### What is being asked
Reproduce the lines below without any changes, everything from the line containing "At what coordinates should I click to accomplish: Toggle" down to the line containing "click(x=21, y=103)", both included.

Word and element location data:
______________________________

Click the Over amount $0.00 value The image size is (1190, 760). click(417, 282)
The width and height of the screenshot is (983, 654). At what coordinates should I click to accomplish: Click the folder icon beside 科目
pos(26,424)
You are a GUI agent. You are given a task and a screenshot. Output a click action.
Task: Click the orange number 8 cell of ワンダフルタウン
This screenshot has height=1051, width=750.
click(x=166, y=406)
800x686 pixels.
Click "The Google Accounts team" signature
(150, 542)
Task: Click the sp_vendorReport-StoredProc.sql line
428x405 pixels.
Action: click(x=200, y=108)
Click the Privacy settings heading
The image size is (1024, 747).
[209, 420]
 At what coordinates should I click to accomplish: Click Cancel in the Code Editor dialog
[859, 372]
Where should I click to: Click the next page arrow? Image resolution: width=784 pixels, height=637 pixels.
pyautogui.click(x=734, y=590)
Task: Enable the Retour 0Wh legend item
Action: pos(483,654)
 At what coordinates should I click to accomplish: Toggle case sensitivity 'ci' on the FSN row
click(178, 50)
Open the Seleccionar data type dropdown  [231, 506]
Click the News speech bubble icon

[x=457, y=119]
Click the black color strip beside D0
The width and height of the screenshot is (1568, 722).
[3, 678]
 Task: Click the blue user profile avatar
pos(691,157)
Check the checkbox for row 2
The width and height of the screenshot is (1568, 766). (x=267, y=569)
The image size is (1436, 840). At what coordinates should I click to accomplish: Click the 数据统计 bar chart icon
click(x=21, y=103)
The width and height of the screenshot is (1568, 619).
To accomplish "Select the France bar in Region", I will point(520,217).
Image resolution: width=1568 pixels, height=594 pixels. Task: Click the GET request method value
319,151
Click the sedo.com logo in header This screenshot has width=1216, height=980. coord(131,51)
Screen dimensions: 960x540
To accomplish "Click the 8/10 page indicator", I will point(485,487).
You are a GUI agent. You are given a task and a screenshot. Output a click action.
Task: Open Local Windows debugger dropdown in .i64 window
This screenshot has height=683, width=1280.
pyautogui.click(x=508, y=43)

______________________________

### Exercise result
 At what coordinates should I click to accomplish: Toggle case sensitivity 'ci' on the FSN row
click(178, 50)
Open the Seleccionar data type dropdown  [231, 506]
Click the News speech bubble icon

[x=457, y=119]
Click the black color strip beside D0
The width and height of the screenshot is (1568, 722).
[3, 678]
 Task: Click the blue user profile avatar
pos(691,157)
Check the checkbox for row 2
The width and height of the screenshot is (1568, 766). (x=267, y=569)
The image size is (1436, 840). At what coordinates should I click to accomplish: Click the 数据统计 bar chart icon
click(x=21, y=103)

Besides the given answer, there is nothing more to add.